Datasets

Overview

Many tests depend on the presence of specific datasets in order to properly verify code correctness. Some datasets are small enough that they can be included with the source code, but others are relatively large and cannot practically coexist with the source. In both cases, a test author should not write a test to assume datasets are located in a particular place (either with a relative path, since the executable could be moved, or an absolute path, since different machines will likely use different absolute paths), and should instead allow for the location of the datasets to be provided by a user.

Intended audience

Developers

Project Leads

Operations

Running Tests That Use Datasets

Tests using the RAPIDS dataset locating utilities (see below) allow a user to specify the location of datasets using one of the following mechanisms:

The RAPIDS_DATASET_ROOT_DIR option to cmake

The cmake command responsible for building the test executables supports the option RAPIDS_DATASET_ROOT_DIR, which can be used as shown below:

cmake -DRAPIDS_DATASET_ROOT_DIR=/location/to/datasets

This mechanism allows a user building tests from source to create test executables that will find their datasets in the directory specified.

The RAPIDS_DATASET_ROOT_DIR environment variable

If a user needs to override the RAPIDS_DATASET_ROOT_DIR build option, or if the build option was not used, the RAPIDS_DATASET_ROOT_DIR environment variable can be set to the location of the datasets.

This environment variable takes precedence over the build option, meaning both options can be used. This can be useful for experimenting on different datasets without requiring a rebuild, or for running the test binaries on a different system that has the datasets installed to an alternate location. The environment variable can be set as shown below prior to running the tests (showing a bash shell):

export RAPIDS_DATASET_ROOT_DIR=/location/to/datasets

The built-in /datasets default

Finally, if neither the build option nor the environment variable are set, tests using the RAPIDS dataset locating utilities will default to /datasets as the location where datasets will be accessed.

Writing Tests That Use Datasets

Test developers can use the RAPIDS dataset locating utilities by calling the following function:

const std::string& get_rapids_dataset_root_dir()

get_rapids_dataset_root_dir() will return a std::string reference to the root directory containing the datasets, as determined by the user-accessible options described above, or a default value of /datasets if the user did not use the options.

Example API usage

const std::string& rapidsDatasetRootDir = get_rapids_dataset_root_dir();
readDataset(rapidsDatasetRootDir + "/golden_data/web-BerkStan.pagerank_val_0.85.bin");

Best Practices

  • Test authors should document the relative paths under the datasets root dir that tests require in a README or similar document.
  • Instructions on how to obtain the datasets (if they are not included with the source) should also be included in a README or similar document.
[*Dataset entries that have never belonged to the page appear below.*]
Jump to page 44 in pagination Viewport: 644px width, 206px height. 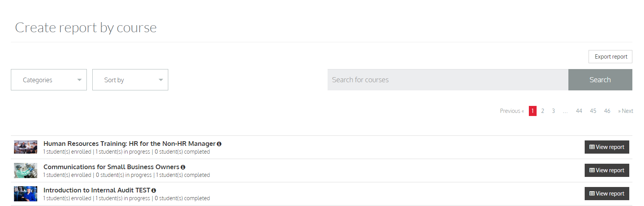tap(579, 111)
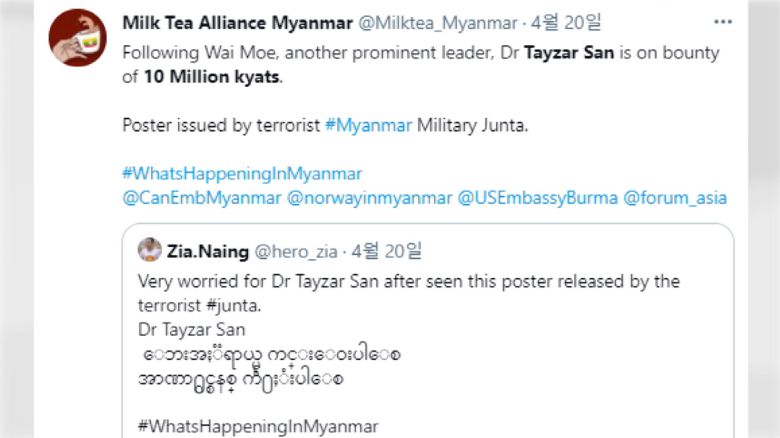Open the @norwayinmyanmar mention
The width and height of the screenshot is (780, 438).
[x=370, y=198]
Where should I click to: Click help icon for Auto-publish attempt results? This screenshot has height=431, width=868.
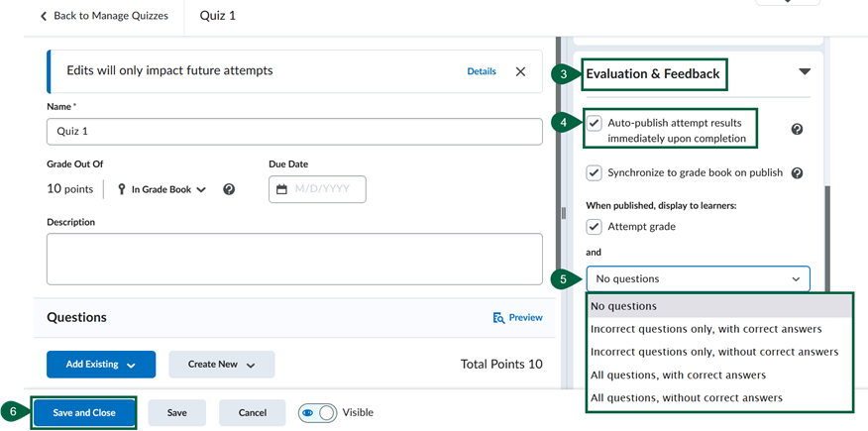click(797, 130)
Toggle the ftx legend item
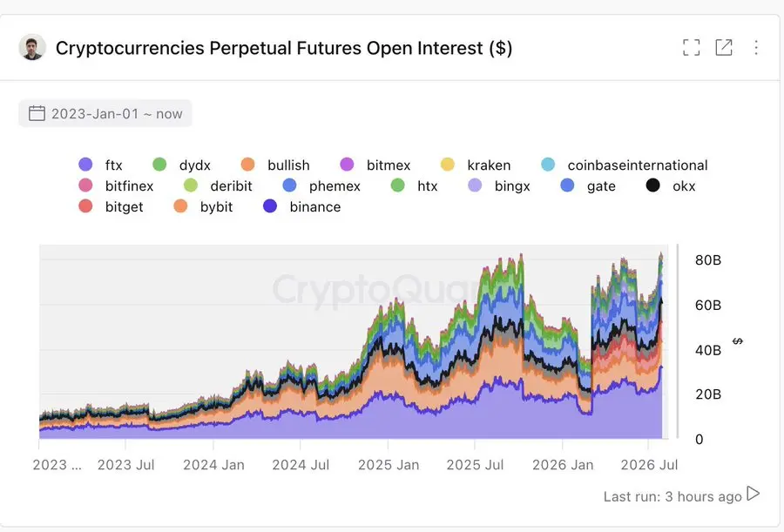Viewport: 784px width, 532px height. [100, 165]
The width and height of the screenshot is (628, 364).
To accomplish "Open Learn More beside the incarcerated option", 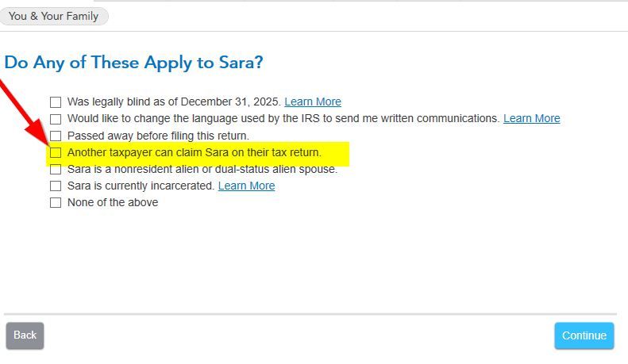I will (246, 186).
Optionally, a description of each dataset should be included as well if it’s useful.
  • Test authors should consider using test fixtures that have a Setup() method that ensures the datasets exist prior to accessing them. The Setup() method should throw an exception with the path to the dataset the test is using so users know to set or check one of the dataset location override mechanisms if necessary.

NOTE: At the moment, only the cugraph library has adopted the get_rapids_dataset_root_dir() functionality.